This commentary originally appeared in U-T San Diego on February 8, 2014.

A few days ago, I testified before the California Legislature about Texas’ successful criminal justice reforms. The crime rate in Texas has dropped to 1968 levels while the state recently closed three prisons. In contrast to California, with its federal court-ordered prison population reductions, Texas lawmakers have consciously sought to reduce crime by shifting resources from merely locking criminals up to instead, when appropriate, offering treatment, rehabilitation, and victim restitution.

Properly allocating limited taxpayer resources is a challenge. In California’s case, in the area of criminal justice, it would mean, among other things, beefing up treatment and monitoring of parolees at the local level. Local success in rehabilitation saves the state from paying to imprison nonviolent offenders, preventing many of them from becoming hardened criminals.

Beyond its troubled corrections system, how is California’s government doing? Most Californians have reconciled living in a state that taxes more, spends more, and controls more than is the norm across the nation. “It’s the price we pay to live in paradise,” they rationalize. But are Californians really better off with bigger government?

Texas and California are more alike than either state would care to admit: diverse, vast, and blessed with natural resources. According to the U.S. Census Bureau, the equivalent of 1.76 million people worked full-time for state and local governments in California in 2011. That’s about one government worker for every 21 Californians. But the Lone Star State employs one government worker for every 18 Texans. While Texas has more government workers, California spends more on government — about 44 percent more as a share of the private economy than Texas, while taxing about 42 percent more state income. California pays its government workers far more and provides them with far more costly benefits. California also spends a lot more on welfare.

California and Texas also have widely different spending priorities. There are 12 million more Californians than Texans, but Texas employs more educators, 888,000, compared to California’s 865,000. In fact, only 49 percent of California’s state and local workers are in education vs. 61 percent in Texas. This may help explain the U.S. Department of Education’s recent estimate that 88 percent of Texas high school students graduate vs. 78 percent in California. As for police, fire and corrections employees, Texas has more per capita in every category than does California.

While California skimps on teachers, police and parole officers, it splurges on regulators and bureaucrats. Some 12 percent of California’s bureaucracy is engaged in the business of minding your business or in administrative overhead, twice the percentage in Texas. California employs 60 percent more regulators and bureaucrats per capita than Texas. An official study found that the cost of California’s myriady regulations came to $134,000 per year for the average small business. Statewide regulatory compliance costs were estimated at four times the amount spent every year in the general budget. Add this to California’s tax burden and is it any wonder that Texas is the No. 1 state of destination for Californians leaving the state?

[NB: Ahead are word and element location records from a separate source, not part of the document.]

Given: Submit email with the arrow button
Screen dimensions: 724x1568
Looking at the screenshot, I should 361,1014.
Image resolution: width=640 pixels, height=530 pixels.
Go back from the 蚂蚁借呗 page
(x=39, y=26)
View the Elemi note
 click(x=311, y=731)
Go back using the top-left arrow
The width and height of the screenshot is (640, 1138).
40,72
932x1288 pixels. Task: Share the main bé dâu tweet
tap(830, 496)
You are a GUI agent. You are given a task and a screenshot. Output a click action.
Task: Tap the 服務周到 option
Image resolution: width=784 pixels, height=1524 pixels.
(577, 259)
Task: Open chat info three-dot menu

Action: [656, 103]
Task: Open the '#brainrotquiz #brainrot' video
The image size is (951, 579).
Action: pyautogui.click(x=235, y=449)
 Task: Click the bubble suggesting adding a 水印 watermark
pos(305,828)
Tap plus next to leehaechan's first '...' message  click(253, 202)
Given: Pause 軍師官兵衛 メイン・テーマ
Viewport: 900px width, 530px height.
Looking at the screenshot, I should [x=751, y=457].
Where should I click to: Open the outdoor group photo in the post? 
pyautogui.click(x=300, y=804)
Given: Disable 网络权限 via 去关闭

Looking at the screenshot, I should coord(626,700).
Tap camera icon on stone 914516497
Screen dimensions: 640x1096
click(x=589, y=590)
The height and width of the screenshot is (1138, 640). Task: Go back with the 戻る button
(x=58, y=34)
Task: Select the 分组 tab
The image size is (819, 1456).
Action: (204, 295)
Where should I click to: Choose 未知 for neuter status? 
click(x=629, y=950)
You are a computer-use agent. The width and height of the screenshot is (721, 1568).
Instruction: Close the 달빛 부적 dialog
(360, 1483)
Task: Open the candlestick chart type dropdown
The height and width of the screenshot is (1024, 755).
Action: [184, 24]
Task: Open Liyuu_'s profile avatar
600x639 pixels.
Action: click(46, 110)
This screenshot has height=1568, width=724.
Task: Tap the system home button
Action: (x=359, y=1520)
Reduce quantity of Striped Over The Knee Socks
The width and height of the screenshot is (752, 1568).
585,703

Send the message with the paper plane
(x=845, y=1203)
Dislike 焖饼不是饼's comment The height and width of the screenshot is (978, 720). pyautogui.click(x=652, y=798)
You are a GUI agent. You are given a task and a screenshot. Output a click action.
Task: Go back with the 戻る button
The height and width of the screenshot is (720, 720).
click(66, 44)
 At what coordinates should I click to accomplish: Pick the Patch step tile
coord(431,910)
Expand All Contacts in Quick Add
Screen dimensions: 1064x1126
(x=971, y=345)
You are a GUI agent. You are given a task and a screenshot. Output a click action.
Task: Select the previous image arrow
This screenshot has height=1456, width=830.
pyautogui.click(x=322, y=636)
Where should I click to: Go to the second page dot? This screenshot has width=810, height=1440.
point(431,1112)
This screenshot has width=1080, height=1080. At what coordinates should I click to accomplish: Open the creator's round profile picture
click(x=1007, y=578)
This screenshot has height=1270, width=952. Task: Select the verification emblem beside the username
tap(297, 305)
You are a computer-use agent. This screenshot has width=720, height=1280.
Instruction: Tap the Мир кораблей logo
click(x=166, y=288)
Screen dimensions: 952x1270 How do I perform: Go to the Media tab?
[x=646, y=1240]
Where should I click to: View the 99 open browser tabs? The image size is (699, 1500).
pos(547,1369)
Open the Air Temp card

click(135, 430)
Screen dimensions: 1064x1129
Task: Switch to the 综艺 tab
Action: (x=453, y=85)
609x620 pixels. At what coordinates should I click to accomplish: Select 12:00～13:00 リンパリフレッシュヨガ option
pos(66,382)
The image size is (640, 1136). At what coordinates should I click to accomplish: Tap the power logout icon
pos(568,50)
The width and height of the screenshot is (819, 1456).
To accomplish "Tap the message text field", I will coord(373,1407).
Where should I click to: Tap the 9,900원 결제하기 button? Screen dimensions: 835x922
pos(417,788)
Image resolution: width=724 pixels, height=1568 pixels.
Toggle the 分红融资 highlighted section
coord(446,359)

Do Californians get a good return on their tax dollar “investment”? California’s vaunted highway system was rated the nation’s fourth worst. California has the highest poverty rate, according to a new census calculation that takes into account the cost of living and the value of government benefits. On a proportional basis, California has 45 percent more people in poverty than Texas. And, among the eight biggest states, the U.S. Department of Education rates California as having the poorest results in national standardized math and reading tests while Texas scores above average.

Alexis de Tocqueville warned that the threat to America wasn’t hard tyranny; rather, it was the soft tyranny of “a network of small complicated rules” driven by good intent. Factoring in taxes, spending, and the regulatory burden, California has the nation’s second-highest level of soft tyranny after New York. Texas has the least burdensome government.

The 10 states with the smallest government footprint saw an average of 64 percent higher private economic growth from 2002 to 2012 than the 10 with the biggest government. In the past two years, Texas’ per capita output surpassed California’s. Federal soft tyranny levels in recent years surged past the record high hit in 1980; is it any wonder the national economy is sluggish?

Perhaps if California hired more teachers and fewer regulators it would see prosperity on a Texas scale.

DeVore is vice president of policy at the Texas Public Policy Foundation and served in the California Legislature from 2004 to 2010. He is the author of “The Texas Model: Prosperity in the Lone Star State and Lessons for America — 2014 Edition.”